La propietaria del restaurante Giulio, abierto junto a la plaza Farnese, se quejaba, a mediodía, en mitad de un comedor desierto y silencioso: "Dicen que hay miles de peregrinos en Roma, pero deben estar todos en la plaza de San Pedro".

Una hora antes, en una de las iglesias próximas, la de San Ignacio de Loyola, el sacerdote oficiaba la misa para tan sólo dos feligreses en la capilla de la Inmaculada Concepción. Era tanta la familiaridad en la liturgia, que cuando uno de ellos se incorporó de su asiento para proceder a leer un pasaje del Evangelio, el cura se sentó en los bancos reservados para el público. A pocos metros sumaban una cincuentena los turistas que hacían fotos y curioseaban por el resto de la nave.

Vida normal

De no ser por las banderas a media asta y los carteles que ha colgado el ayuntamiento, en los que se le da gracias o se recuerda que se trataba de "un hombre bueno", nada hacía pensar que acababa de morir el Pontífice, cuya fama ha llegado más lejos en vida de la historia.

La iglesia de los polacos que residen o están de paso por la capital italiana, la de San Estanislao, situada junto a la plaza de Venecia, estaba por la mañana cerrada a cal y canto. Ningún signo advertía de que el polaco que ha cambiado más el mundo desde Copérnico, según el historiador Andrzej Paczkowski, yacía en su lecho de muerte al otro lado del Tíber.

Los turistas seguían atiborrándose de helados frente al Panteón, donde los americanos se montaban en los coches de caballos para dar un paseo. Unicamente la sastrería para eclesiásticos Gammarelli, que había colocado una bandera blanca y amarilla del Vaticano a media asta en la fachada, podía alimentar la sospecha de que algo grave había ocurrido: el escaparate estaba únicamente poblado por un capelo blanco y en su interior había ajetreo.

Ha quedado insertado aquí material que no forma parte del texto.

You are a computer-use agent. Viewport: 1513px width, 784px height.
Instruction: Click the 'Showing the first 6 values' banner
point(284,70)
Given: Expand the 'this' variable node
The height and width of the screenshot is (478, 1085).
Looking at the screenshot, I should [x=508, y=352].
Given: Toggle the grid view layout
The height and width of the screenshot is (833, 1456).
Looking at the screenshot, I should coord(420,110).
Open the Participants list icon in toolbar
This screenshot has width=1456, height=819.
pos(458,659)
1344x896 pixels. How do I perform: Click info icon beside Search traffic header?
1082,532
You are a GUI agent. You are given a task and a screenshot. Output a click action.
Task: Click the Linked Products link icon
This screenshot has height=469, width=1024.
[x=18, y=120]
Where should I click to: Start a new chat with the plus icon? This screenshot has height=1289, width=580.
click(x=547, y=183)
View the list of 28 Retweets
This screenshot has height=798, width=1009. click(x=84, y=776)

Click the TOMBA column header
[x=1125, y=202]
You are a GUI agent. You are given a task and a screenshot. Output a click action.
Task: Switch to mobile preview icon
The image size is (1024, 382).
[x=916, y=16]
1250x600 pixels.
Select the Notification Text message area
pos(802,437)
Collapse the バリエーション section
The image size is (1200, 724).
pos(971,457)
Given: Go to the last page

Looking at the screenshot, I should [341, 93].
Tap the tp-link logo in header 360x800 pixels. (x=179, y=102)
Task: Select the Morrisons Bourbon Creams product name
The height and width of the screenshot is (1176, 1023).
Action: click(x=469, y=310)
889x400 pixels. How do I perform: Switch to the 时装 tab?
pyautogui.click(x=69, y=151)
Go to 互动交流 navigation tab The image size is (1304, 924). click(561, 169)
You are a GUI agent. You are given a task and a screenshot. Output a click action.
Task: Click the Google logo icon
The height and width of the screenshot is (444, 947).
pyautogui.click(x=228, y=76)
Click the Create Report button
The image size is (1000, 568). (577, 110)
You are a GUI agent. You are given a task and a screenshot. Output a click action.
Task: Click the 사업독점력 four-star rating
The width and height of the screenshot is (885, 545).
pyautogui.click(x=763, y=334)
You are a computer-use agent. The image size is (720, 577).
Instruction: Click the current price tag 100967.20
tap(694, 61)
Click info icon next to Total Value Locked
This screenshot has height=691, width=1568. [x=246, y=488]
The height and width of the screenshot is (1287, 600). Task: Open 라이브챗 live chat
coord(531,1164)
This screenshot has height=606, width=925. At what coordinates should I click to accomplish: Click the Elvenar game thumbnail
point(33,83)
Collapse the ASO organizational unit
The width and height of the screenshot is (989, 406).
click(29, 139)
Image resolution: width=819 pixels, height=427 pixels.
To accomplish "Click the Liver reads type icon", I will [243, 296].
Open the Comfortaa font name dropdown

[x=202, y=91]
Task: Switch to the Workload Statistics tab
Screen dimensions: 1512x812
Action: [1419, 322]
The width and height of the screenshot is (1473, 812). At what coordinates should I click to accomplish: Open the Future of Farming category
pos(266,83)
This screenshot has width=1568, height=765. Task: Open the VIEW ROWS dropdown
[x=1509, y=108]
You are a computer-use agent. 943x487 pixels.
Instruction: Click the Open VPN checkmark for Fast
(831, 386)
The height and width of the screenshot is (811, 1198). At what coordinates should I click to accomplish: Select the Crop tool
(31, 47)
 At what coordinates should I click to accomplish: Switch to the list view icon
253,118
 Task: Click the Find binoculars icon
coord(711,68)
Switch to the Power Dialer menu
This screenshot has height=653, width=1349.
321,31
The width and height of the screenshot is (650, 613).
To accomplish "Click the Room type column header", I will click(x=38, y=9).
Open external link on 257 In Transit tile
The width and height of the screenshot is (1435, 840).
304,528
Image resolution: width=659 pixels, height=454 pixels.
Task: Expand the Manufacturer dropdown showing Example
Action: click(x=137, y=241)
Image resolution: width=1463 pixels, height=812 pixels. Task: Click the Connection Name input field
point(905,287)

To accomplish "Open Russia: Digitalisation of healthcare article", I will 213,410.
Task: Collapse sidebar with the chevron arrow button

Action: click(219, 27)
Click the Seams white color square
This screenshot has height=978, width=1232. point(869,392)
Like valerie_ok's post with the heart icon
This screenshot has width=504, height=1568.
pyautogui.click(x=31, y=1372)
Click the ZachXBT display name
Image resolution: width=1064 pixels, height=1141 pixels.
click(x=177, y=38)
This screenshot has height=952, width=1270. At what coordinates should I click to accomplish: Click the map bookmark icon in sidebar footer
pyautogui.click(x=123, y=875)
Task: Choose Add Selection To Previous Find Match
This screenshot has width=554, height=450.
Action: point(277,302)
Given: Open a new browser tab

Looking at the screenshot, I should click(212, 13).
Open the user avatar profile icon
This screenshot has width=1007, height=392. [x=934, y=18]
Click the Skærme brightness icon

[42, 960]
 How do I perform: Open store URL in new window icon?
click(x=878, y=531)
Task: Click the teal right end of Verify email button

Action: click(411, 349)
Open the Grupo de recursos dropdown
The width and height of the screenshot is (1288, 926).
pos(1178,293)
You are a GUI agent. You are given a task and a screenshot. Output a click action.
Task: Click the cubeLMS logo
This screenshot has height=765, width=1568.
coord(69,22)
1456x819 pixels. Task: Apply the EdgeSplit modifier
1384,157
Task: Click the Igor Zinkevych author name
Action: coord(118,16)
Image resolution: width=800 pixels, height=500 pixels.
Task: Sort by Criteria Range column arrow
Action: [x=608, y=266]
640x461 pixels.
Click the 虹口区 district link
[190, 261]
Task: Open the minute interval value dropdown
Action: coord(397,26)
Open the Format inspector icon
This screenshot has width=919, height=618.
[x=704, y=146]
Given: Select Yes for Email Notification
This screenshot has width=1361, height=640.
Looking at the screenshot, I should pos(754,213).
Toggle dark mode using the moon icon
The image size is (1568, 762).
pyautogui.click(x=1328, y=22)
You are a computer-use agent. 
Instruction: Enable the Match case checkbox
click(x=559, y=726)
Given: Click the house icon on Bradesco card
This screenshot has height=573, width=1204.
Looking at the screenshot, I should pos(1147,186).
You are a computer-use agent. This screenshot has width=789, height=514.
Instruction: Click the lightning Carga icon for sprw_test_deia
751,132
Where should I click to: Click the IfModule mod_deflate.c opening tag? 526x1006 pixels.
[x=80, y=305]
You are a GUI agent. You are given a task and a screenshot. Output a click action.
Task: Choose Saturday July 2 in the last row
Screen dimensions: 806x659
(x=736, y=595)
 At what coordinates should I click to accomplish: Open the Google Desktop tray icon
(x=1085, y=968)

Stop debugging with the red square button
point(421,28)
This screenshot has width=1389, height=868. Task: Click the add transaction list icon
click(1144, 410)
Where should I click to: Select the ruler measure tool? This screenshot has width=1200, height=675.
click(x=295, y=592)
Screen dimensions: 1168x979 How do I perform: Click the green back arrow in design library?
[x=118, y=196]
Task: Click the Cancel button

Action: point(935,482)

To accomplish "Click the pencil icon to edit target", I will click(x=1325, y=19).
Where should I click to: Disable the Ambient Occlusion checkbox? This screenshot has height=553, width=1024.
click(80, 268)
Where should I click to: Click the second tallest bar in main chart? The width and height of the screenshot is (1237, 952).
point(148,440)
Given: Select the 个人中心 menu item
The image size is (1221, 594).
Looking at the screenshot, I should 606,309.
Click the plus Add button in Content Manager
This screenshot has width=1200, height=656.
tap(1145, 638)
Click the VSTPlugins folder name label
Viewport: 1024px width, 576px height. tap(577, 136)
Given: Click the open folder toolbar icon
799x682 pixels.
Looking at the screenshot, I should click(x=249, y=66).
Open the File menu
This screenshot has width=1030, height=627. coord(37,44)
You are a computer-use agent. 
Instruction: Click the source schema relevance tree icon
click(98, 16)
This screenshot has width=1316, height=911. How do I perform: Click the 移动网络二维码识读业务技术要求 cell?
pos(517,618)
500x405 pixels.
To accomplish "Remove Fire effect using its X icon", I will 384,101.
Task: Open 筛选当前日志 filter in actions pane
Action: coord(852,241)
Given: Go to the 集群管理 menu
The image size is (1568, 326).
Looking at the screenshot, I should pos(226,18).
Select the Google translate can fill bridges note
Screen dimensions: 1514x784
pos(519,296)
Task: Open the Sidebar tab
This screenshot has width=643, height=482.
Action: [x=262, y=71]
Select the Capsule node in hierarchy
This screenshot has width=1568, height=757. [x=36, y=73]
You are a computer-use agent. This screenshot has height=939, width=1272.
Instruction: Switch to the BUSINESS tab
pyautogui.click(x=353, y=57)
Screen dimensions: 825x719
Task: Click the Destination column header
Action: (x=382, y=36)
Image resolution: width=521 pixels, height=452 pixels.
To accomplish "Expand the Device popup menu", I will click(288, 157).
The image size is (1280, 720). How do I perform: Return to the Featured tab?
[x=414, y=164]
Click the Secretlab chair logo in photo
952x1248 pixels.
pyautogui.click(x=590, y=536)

Ajenas a lo sucedido, las hordas de visitantes, con la guía, el plano y la cámara en ristre, habían tomado como de costumbre la plaza Navona y la Fontana de Trevi, donde seguían en su puesto las atracciones que han causado fortuna: dos tipos vestidos de romanos, el olor a castañas procedente de los puestos de vendedores y los descuideros. En la plaza de España sucedía otro tanto.

Los escaparates de las librerías tampoco parecían tener reflejos, a excepción de la Librería Española de la plaza Navona, que sí había consagrado su escaparate a la producción de temática religiosa.

Subidas astronómicas

Al aproximarse al Vaticano por el puente del castillo de San Angelo, el decorado cambiaba totalmente. Los puestos de bebidas y tentempiés con precios habitualmente astronómicos los tenían en la estratosfera. "Una botella de agua no puede costar cinco euros", se quejaba un feligrés español. Pero había colas para adquirir imágenes de Juan Pablo II.

Una asociación de consumidores denunció el súbito aumento de precios en todo tipo de establecimientos de aquella zona. La propietaria del Giulio les habrá animado a ello.